## Dataset records
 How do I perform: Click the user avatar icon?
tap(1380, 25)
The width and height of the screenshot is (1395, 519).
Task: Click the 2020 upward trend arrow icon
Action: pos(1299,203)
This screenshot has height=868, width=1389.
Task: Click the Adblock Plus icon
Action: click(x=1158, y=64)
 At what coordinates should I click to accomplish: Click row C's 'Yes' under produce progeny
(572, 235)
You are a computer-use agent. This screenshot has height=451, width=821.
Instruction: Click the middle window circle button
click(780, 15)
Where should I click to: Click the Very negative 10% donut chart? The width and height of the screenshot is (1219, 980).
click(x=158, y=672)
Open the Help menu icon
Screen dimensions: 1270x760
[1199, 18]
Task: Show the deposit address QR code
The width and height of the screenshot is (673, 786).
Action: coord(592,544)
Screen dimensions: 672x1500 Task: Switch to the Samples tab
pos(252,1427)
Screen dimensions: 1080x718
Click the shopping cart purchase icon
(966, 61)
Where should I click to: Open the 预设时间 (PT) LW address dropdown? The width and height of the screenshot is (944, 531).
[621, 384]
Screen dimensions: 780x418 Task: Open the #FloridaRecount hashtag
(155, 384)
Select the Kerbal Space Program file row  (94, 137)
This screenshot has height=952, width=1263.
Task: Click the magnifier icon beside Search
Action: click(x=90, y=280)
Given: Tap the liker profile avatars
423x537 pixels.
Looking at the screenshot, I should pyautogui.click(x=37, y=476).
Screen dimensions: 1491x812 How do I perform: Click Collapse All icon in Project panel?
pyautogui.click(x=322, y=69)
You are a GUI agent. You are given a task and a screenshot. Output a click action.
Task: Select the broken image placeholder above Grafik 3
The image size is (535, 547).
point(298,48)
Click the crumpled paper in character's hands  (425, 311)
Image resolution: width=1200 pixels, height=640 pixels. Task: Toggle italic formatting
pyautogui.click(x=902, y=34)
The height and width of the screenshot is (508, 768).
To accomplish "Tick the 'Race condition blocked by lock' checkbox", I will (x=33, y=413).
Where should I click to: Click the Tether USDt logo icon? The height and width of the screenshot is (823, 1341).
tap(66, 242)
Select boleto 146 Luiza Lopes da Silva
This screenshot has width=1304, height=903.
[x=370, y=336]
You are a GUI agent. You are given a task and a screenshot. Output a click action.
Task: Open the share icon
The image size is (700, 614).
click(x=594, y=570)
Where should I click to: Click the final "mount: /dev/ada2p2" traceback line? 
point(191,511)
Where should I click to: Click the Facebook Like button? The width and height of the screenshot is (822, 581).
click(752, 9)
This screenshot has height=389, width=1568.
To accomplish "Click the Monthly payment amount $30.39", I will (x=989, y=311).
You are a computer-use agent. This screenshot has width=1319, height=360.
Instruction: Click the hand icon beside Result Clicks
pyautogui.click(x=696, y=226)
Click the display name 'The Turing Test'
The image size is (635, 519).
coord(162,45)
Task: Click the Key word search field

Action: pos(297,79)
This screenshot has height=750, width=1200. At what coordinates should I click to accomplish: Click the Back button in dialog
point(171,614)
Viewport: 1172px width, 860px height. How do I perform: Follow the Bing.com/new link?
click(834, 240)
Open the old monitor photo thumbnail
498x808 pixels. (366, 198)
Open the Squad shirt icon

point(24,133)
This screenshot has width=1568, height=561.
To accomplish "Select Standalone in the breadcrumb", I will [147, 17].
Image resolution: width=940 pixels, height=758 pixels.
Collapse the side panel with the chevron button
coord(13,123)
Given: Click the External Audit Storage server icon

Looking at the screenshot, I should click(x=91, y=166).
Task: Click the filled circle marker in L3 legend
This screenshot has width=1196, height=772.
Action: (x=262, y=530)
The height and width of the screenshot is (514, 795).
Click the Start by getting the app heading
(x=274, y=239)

## Your assignment
Every line of the listing should be reproduced exactly.

## Response
 How do I perform: Click the user avatar icon?
tap(1380, 25)
The width and height of the screenshot is (1395, 519).
Task: Click the 2020 upward trend arrow icon
Action: pos(1299,203)
This screenshot has height=868, width=1389.
Task: Click the Adblock Plus icon
Action: click(x=1158, y=64)
 At what coordinates should I click to accomplish: Click row C's 'Yes' under produce progeny
(572, 235)
You are a computer-use agent. This screenshot has height=451, width=821.
Instruction: Click the middle window circle button
click(780, 15)
Where should I click to: Click the Very negative 10% donut chart? The width and height of the screenshot is (1219, 980).
click(x=158, y=672)
Open the Help menu icon
Screen dimensions: 1270x760
[1199, 18]
Task: Show the deposit address QR code
The width and height of the screenshot is (673, 786).
Action: coord(592,544)
Screen dimensions: 672x1500 Task: Switch to the Samples tab
pos(252,1427)
Screen dimensions: 1080x718
Click the shopping cart purchase icon
(966, 61)
Where should I click to: Open the 预设时间 (PT) LW address dropdown? The width and height of the screenshot is (944, 531).
[621, 384]
Screen dimensions: 780x418 Task: Open the #FloridaRecount hashtag
(155, 384)
Select the Kerbal Space Program file row  (94, 137)
This screenshot has height=952, width=1263.
Task: Click the magnifier icon beside Search
Action: click(x=90, y=280)
Given: Tap the liker profile avatars
423x537 pixels.
Looking at the screenshot, I should pyautogui.click(x=37, y=476).
Screen dimensions: 1491x812 How do I perform: Click Collapse All icon in Project panel?
pyautogui.click(x=322, y=69)
You are a GUI agent. You are given a task and a screenshot. Output a click action.
Task: Select the broken image placeholder above Grafik 3
The image size is (535, 547).
point(298,48)
Click the crumpled paper in character's hands  (425, 311)
Image resolution: width=1200 pixels, height=640 pixels. Task: Toggle italic formatting
pyautogui.click(x=902, y=34)
The height and width of the screenshot is (508, 768).
To accomplish "Tick the 'Race condition blocked by lock' checkbox", I will (x=33, y=413).
Where should I click to: Click the Tether USDt logo icon? The height and width of the screenshot is (823, 1341).
tap(66, 242)
Select boleto 146 Luiza Lopes da Silva
This screenshot has width=1304, height=903.
[x=370, y=336]
You are a GUI agent. You are given a task and a screenshot. Output a click action.
Task: Open the share icon
The image size is (700, 614).
click(x=594, y=570)
Where should I click to: Click the final "mount: /dev/ada2p2" traceback line? 
point(191,511)
Where should I click to: Click the Facebook Like button? The width and height of the screenshot is (822, 581).
click(752, 9)
This screenshot has height=389, width=1568.
To accomplish "Click the Monthly payment amount $30.39", I will (x=989, y=311).
You are a computer-use agent. This screenshot has width=1319, height=360.
Instruction: Click the hand icon beside Result Clicks
pyautogui.click(x=696, y=226)
Click the display name 'The Turing Test'
The image size is (635, 519).
coord(162,45)
Task: Click the Key word search field

Action: pos(297,79)
This screenshot has height=750, width=1200. At what coordinates should I click to accomplish: Click the Back button in dialog
point(171,614)
Viewport: 1172px width, 860px height. How do I perform: Follow the Bing.com/new link?
click(834, 240)
Open the old monitor photo thumbnail
498x808 pixels. (366, 198)
Open the Squad shirt icon

point(24,133)
This screenshot has width=1568, height=561.
To accomplish "Select Standalone in the breadcrumb", I will [147, 17].
Image resolution: width=940 pixels, height=758 pixels.
Collapse the side panel with the chevron button
coord(13,123)
Given: Click the External Audit Storage server icon

Looking at the screenshot, I should click(x=91, y=166).
Task: Click the filled circle marker in L3 legend
This screenshot has width=1196, height=772.
Action: (x=262, y=530)
The height and width of the screenshot is (514, 795).
Click the Start by getting the app heading
(x=274, y=239)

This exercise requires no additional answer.